Los ecos de la injusta condena llegan hasta ahora, con el antisemitismo o el deterioro institucional

Guillermo Altares
Portada del periódico 'Le Petit Journal' que alude a la condena del capitán Dreyfus (1895).
Portada del periódico 'Le Petit Journal' que alude a la condena del capitán Dreyfus (1895). A. RONAN (GETTY)

El caso Dreyfus pudo no haber tenido lugar o, por lo menos, quedarse en una tremenda injusticia corregida y olvidada hace mucho tiempo. La nueva película de Roman Polanski, que ha logrado un éxito de taquilla considerable, ha vuelto a poner de actualidad aquel escándalo que sacudió Francia, durante el que un militar judío, el capitán Alfred Dreyfus, fue injustamente condenado en 1894 por un espionaje que nunca realizó. Como la novela del escritor británico Robert Harris en la que se basa, titulada An Officer and a Spy, el filme está protagonizado por el coronel Georges Picquart, un militar de carrera que llegó a ministro y que nunca ocultó su antisemitismo.

Refugiado de Alsacia en París, después de que Francia perdiese este territorio tras la derrota en la guerra francoprusiana de 1870, Picquart vivía en un mundo en el que se temía y se odiaba a la vez —dos sentimientos que tantas veces se mezclan y siempre de forma muy peligrosa— a los extranjeros y a los judíos. Dreyfus era las dos cosas: aunque también de origen alsaciano, y, por tanto, francés de pleno derecho, el hecho de ser judío le convertía en extranjero —hablaba incluso francés con un leve acento alemán— y, por ello, en sospechoso de espiar para Berlín. Un cristiano de Alsacia, como Picquart, en cambio, era inmediatamente considerado un patriota y un refugiado.
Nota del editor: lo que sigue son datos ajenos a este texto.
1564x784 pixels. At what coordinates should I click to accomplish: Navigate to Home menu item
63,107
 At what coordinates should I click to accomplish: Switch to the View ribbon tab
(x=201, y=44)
Pero Picquart superó todos sus prejuicios cuando, tras haber sido nombrado jefe del espionaje militar, descubrió que Dreyfus era inocente, que la letra de la carta que le condenó no podía ser la suya. Su reflejo fue proteger las instituciones, que consideraba un objetivo incluso más importante que liberar a un inocente, y creyó que contando lo que sabía el Ejército reaccionaría, devolvería el honor y el grado al capitán y salvaría a su vez su propio honor.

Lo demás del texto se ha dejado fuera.